Pumpkin-san poked her head into the break cube.

“Ribu-chan!” she said gently. “Nakata-san is here.”

“Are you sure?” I asked incredulously. “I didn’t hear – uh, see him come in.”

I had to see it to believe it but Pumpkin-san was right; there he was, slumped at the desk with his Russian stoat-collared tweed coat slung over a chair. When I entered, flush with apologies, he didn’t stand to shake my hand as per the usual, merely reached out weakly, his usually bear-like grip limp in my hand.

“Please excuse me,” he said. “Last night, I had too much drink.”

Ah. Of course. A hangover is the only thing that can bring down a man like Nakata-san; the thorn in his massive paw. Even in the face of the global economic crisis, Nakata-san remains cheerful. His family’s company is rock-solid, he says. The yen is strong, especially against the Pound and the Euro – his upcoming trip to France will be a breeze. Things can always be worse.
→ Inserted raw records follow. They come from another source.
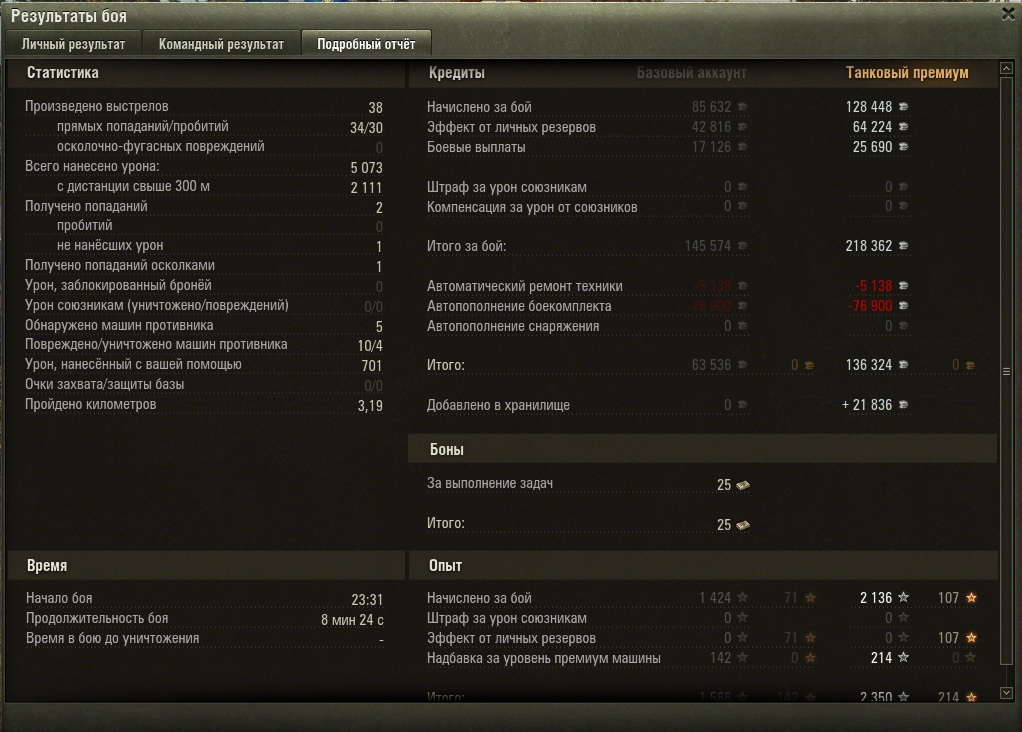Click the bonds icon in Боны Итого row
Image resolution: width=1022 pixels, height=732 pixels.
pyautogui.click(x=742, y=525)
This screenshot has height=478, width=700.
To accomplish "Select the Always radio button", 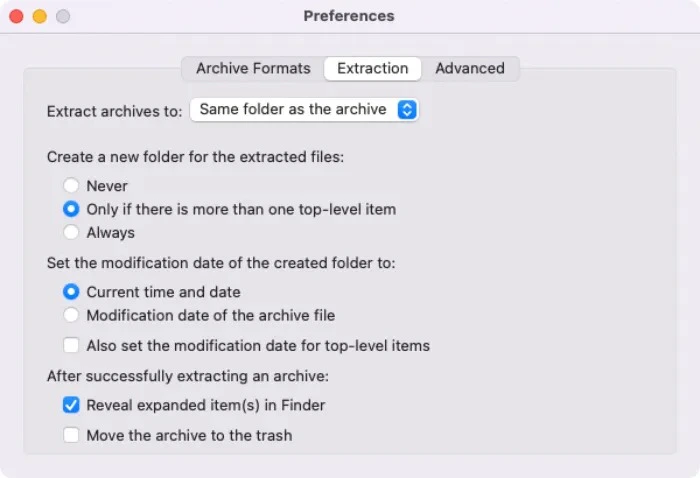I will (x=71, y=232).
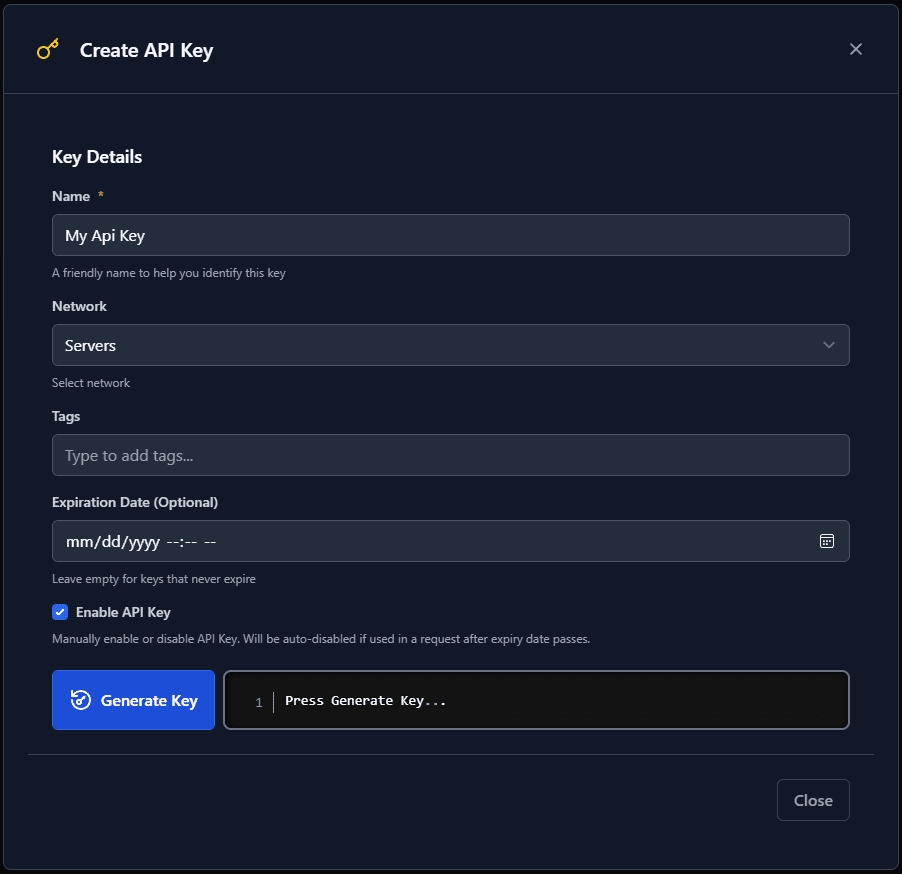Click the chevron arrow in Network field
This screenshot has height=874, width=902.
point(828,345)
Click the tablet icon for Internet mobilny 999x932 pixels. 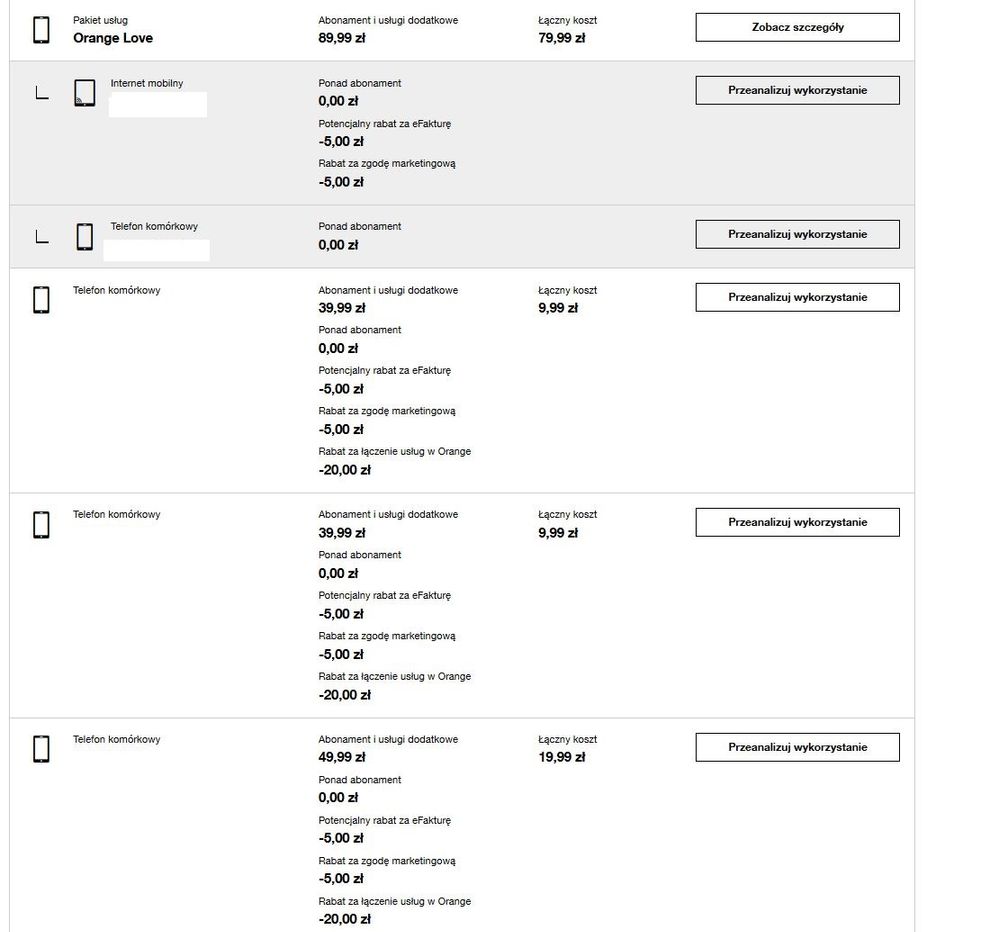coord(85,93)
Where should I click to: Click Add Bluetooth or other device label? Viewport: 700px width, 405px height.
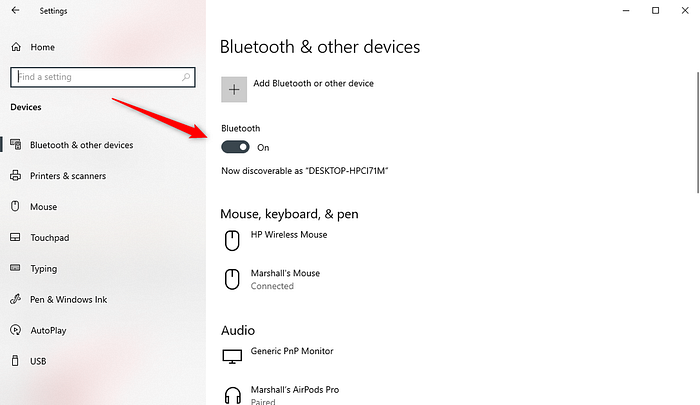313,83
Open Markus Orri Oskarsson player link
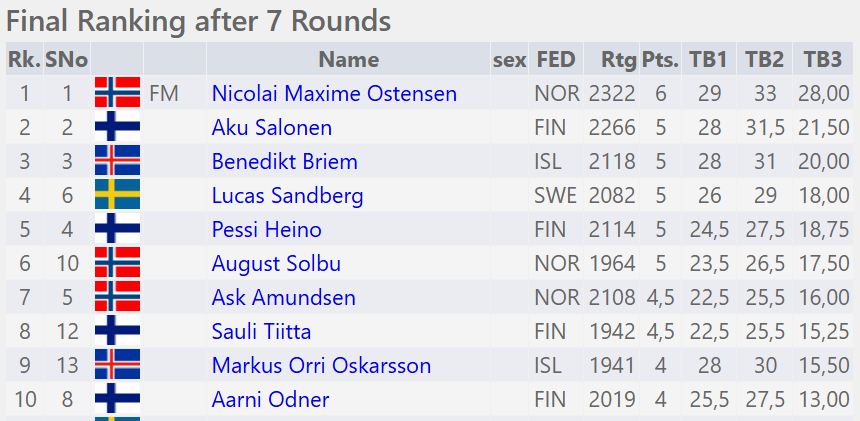860x421 pixels. (x=321, y=366)
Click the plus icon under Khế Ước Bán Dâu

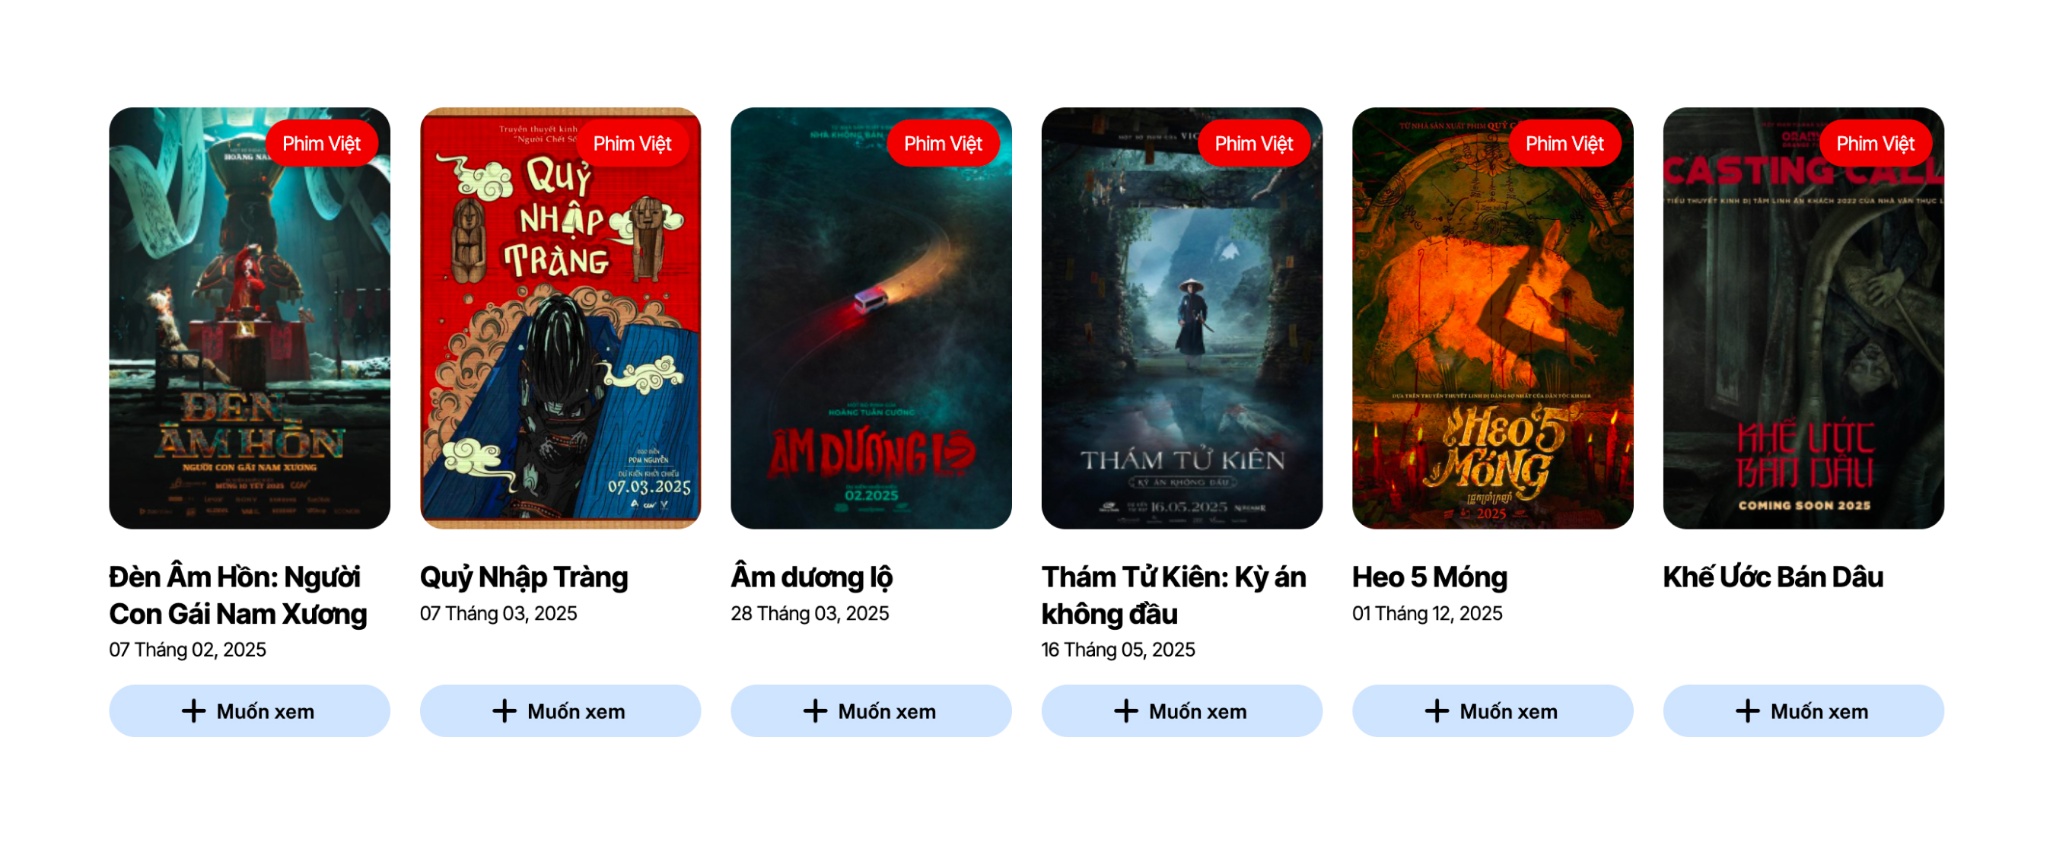tap(1747, 711)
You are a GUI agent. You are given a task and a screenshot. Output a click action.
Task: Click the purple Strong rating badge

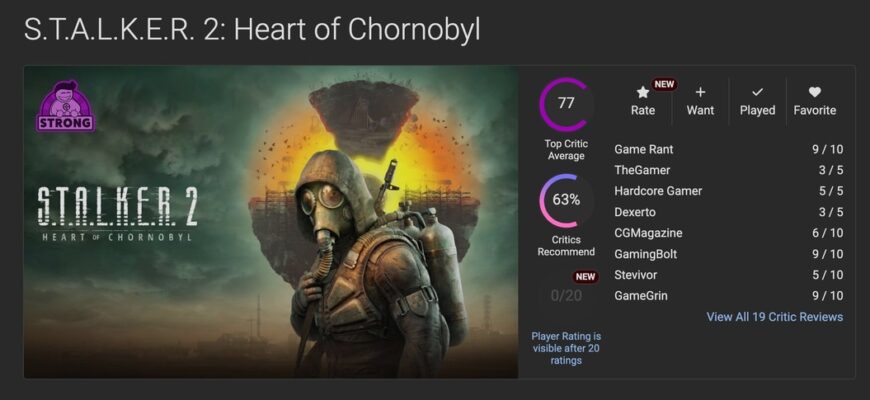coord(66,108)
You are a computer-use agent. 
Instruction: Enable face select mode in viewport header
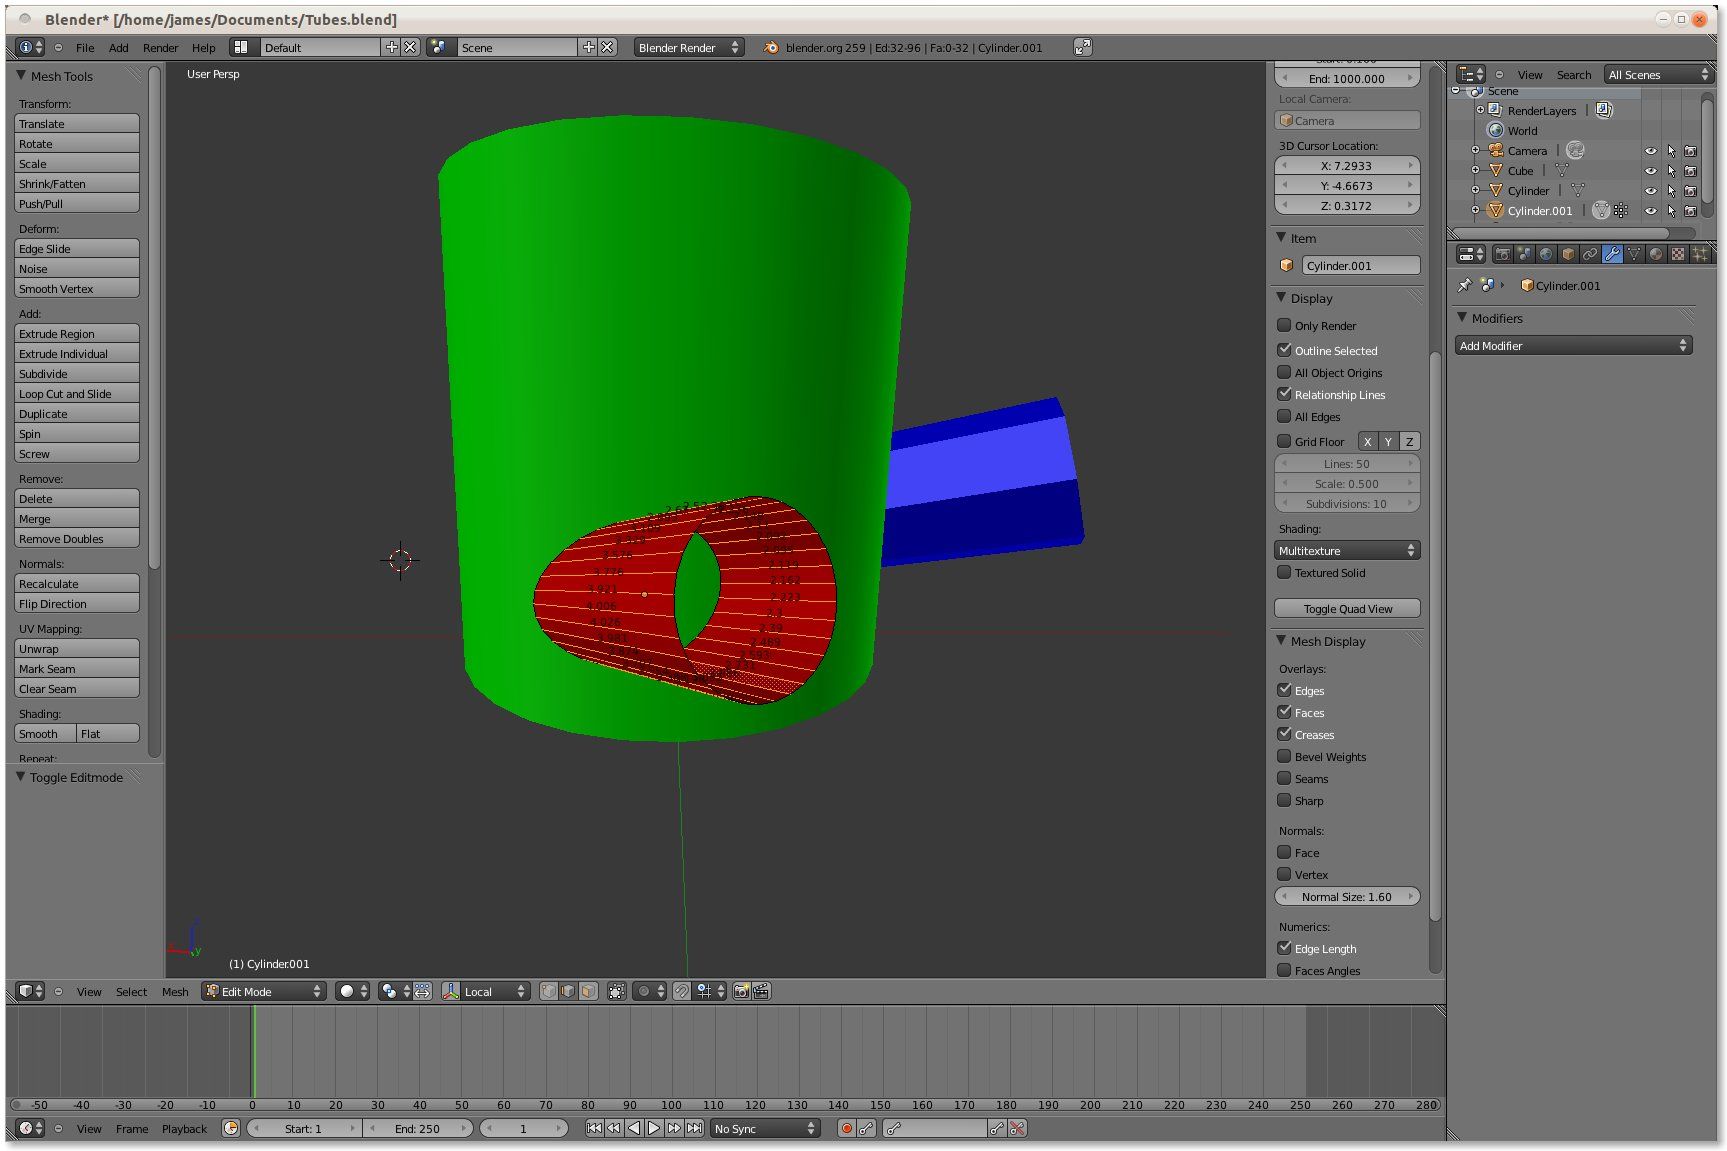[588, 991]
“Have you been reading about North Korea’s threats?” I ask.

“Nonsense!” he guffaws. “They have no power.”

“You’re not even a little nervous? April 3rd is coming up.”

“Not nervous.”

“Well, I’m nervous.”

“Why?” he asks. “Is no problem.”

Yesterday, though, there was no talk of the yen or Kim Jong-Il’s apparently gnat-like buzzing. Instead, the man gulped swallow after swallow of his bottled water, following my questions with uncharacteristic lethargy.

“I’m sorry,” he said after only 15 minutes of our lesson had passed. “I must go home.”

“Wow, you really are feeling awful, aren’t you?”

“Too much wine,” he said.”I go to home now.”

And, hoisting his massive coat around himself, he was gone – as silently and dejectedly as he had come.